Being so close, the shots were heard in the school.  And I believe I am correct that, although gunfire is not rare in the neighborhood (I have heard it there myself), I believe the incident marked the first occasion in the eleven years of the school’s history that the school went into lockdown.  Doors were shut and locked, shades were pulled down, and teachers and students huddled in the safest corners of their rooms, while the principal and head of school consulted the police.  The lockdown did not last long - only minutes, I’m told.  The shooting is not listed on any published police reports that I can find, so I am assuming that no one was injured.  But, of course, someone could have been.  There have been 371 non-fatal shootings in Philadelphia so far this year, and 101 fatal shootings.  The incident I’m talking about isn’t even included in that count.

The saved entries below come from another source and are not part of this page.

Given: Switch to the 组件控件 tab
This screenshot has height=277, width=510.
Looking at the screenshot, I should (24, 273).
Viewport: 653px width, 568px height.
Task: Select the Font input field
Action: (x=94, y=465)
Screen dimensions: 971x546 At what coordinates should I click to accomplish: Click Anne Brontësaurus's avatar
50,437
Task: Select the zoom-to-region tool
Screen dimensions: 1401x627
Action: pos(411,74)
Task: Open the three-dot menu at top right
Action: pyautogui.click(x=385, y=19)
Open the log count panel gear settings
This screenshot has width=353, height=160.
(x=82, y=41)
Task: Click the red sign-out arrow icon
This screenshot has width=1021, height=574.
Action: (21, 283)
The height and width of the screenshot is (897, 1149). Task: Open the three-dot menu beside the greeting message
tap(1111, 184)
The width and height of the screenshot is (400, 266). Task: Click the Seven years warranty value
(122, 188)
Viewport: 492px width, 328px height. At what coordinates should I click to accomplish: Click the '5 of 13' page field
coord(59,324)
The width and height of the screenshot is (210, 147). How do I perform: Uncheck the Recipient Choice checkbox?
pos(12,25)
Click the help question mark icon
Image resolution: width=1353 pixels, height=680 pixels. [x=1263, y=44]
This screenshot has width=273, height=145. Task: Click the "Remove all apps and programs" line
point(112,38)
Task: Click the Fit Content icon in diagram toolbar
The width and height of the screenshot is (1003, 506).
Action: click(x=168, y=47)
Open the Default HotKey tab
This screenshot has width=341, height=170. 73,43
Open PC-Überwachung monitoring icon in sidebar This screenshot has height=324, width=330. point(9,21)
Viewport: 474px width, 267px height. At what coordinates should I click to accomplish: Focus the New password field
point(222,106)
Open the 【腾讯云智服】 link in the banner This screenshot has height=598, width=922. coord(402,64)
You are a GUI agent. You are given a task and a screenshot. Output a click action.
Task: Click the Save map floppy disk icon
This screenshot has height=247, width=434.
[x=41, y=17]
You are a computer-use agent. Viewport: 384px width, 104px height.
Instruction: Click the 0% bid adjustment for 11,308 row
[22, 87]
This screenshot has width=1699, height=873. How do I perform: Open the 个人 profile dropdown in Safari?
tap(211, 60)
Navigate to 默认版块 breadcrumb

Now, I don’t know anything about the person who fired the gun that day.  And it’s not my real purpose to speculate about whomever that person was, that maybe, for instance, it was someone’s prodigal son.  Rather, it’s my purpose to speculate about the dissolute living of the Prodigal Son - the one from the Bible.  It’s my purpose to imagine that he did not just make a few bad but un-specific decisions that were rather unfortunate; but that his decisions, his choices, one after another - loose, disconnected; careless; licentious - those choices landed him somewhere very much like the corner of 33rd and Allegheny, where shots were fired not so long ago.

But I can’t avoid wondering if maybe those shots were fired by someone’s prodigal son.  Or maybe they were fired at someone’s prodigal son.  And maybe, in neither case, did the prodigal son have any idea that only a block away there were middle school children huddling with their teachers in the corner for safety.  And, the fact remains that this is what happens - this is what happened - in the real world.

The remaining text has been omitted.